US soldier who deserted to North Korea after drunken night dies in Japan at 77
Charles Jenkins was accused of deserting his unit while on patrol in South Korea in 1965 and fleeing to North Korea, where he taught English and occasionally played sinister Americans in propaganda films
A US soldier who deserted to North Korea more than half a century ago, but who was eventually allowed to leave the secretive state, has died in Japan aged 77.
One of the cold war’s strangest dramas began in 1965 when Charles Robert Jenkins, then a 24-year-old army sergeant nicknamed “Scooter” from tiny Rich Square in North Carolina, disappeared one January night while on patrol near the demilitarised zone between the two Koreas.
At an emotional court martial in Japan in 2004, Jenkins – who had never gone to high school – said he deserted to avoid hazardous duty in South Korea and escape combat in Vietnam.
“It was Christmas time, it was also cold and dark. I started to drink alcohol. I never had drunk so much alcohol,” he said in a thick Southern accent, choking back sobs.

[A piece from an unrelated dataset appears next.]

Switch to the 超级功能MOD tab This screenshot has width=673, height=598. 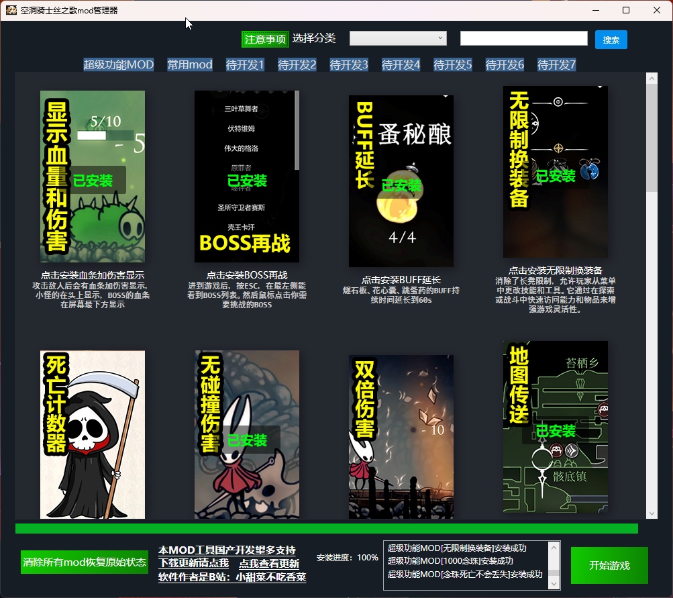click(x=119, y=64)
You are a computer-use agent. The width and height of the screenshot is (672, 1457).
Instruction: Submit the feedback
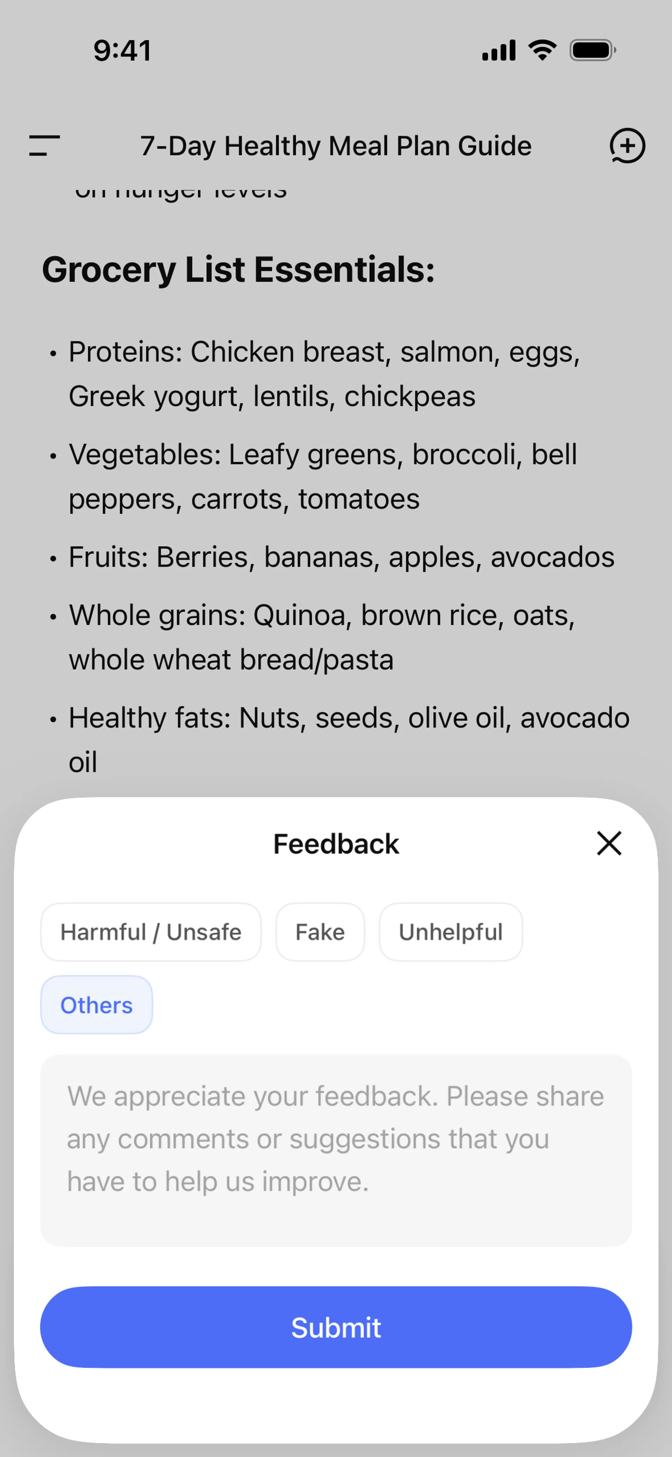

He drank 10 beers, took his men on patrol and told them to wait while he checked the road below. He then walked towards North Korea, holding a rifle with a white T-shirt tied around it. He said he had planned to go to Russia and turn himself in, and had not expected North Korea to keep him.
While in North Korea, where he taught English to soldiers and portrayed an evil US spy in a propaganda film, Jenkins met and married Hitomi Soga, a Japanese woman 20 years his junior who had been kidnapped by North Korea to help train spies.